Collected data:
================================

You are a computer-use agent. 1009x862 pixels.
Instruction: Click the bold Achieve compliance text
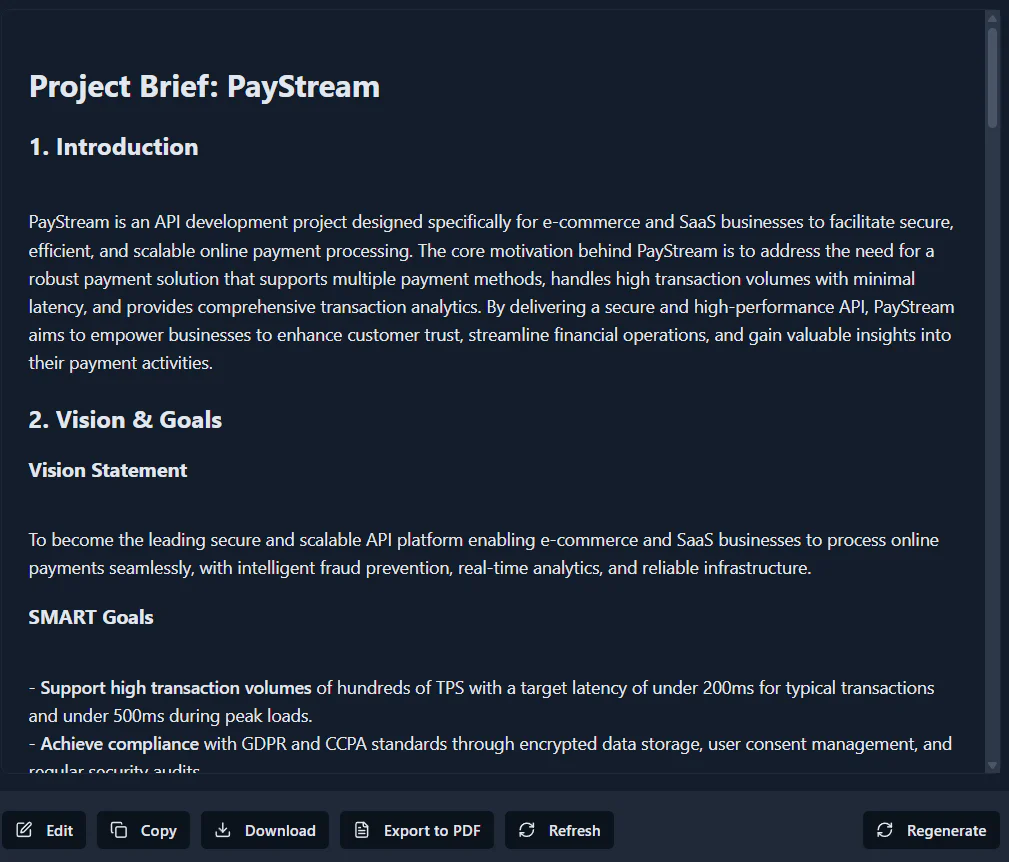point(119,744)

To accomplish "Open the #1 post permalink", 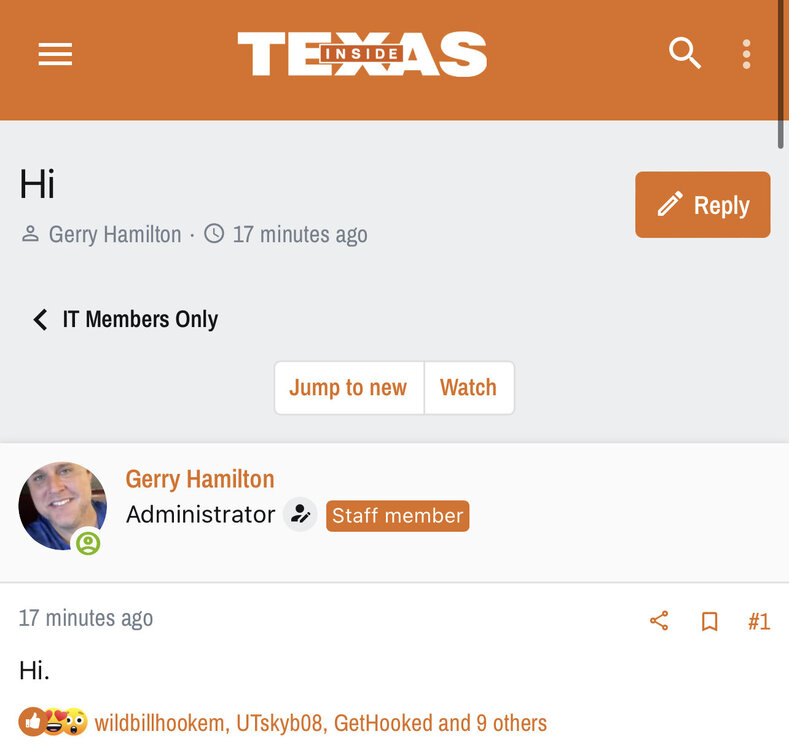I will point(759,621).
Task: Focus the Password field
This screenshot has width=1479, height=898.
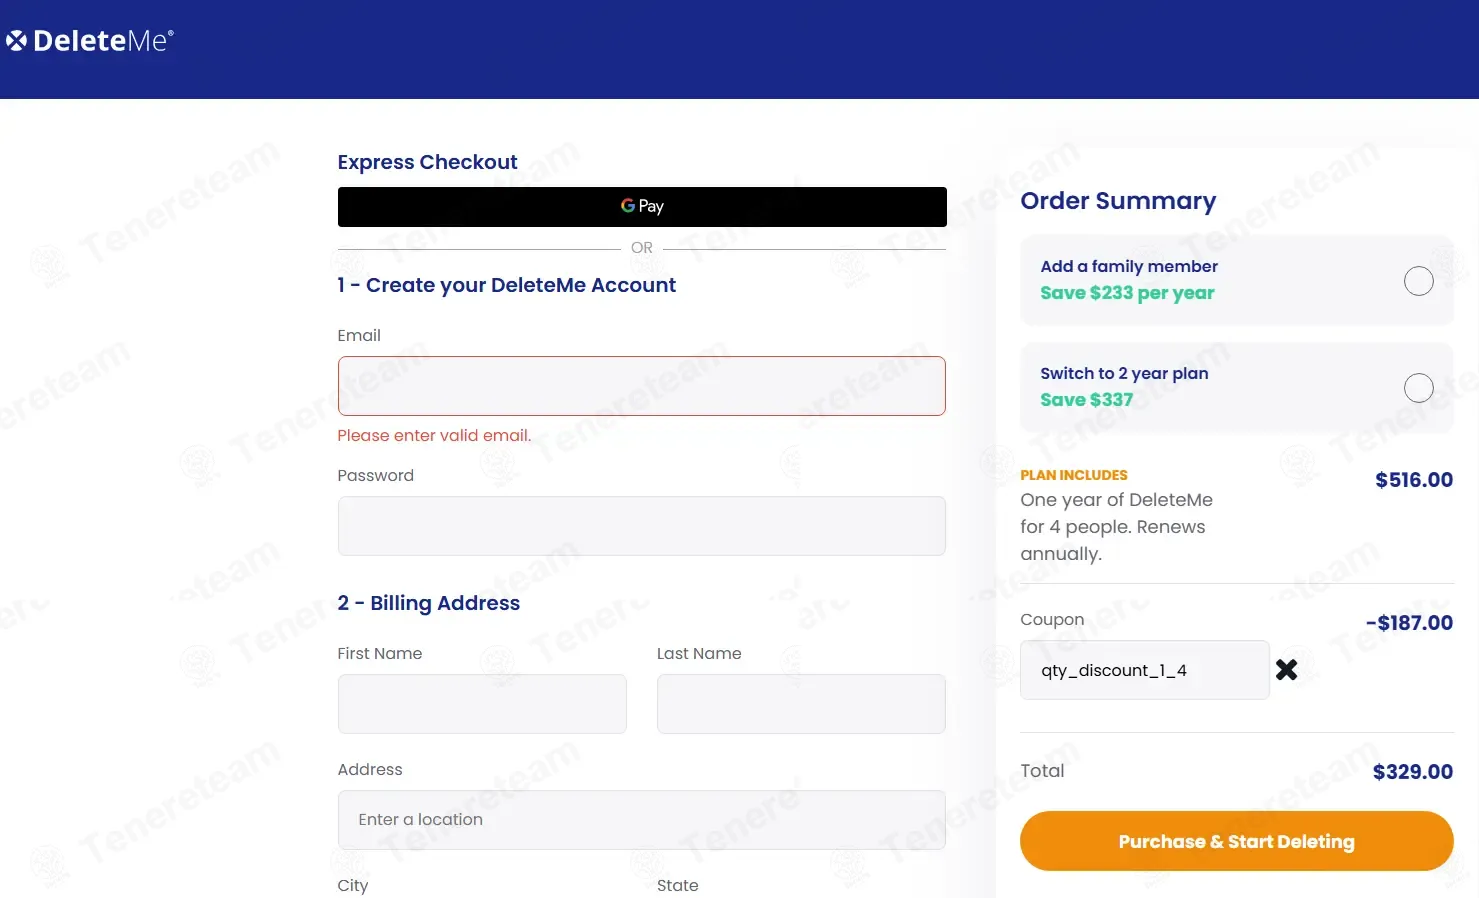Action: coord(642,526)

================================

- _Work to be completed_: Pictures stay out. Copy exactly, and only, the lines from the one containing "Task: Focus the Password field" through the end of the data.

- _Result for this exercise_:
Task: Focus the Password field
This screenshot has width=1479, height=898.
Action: coord(642,526)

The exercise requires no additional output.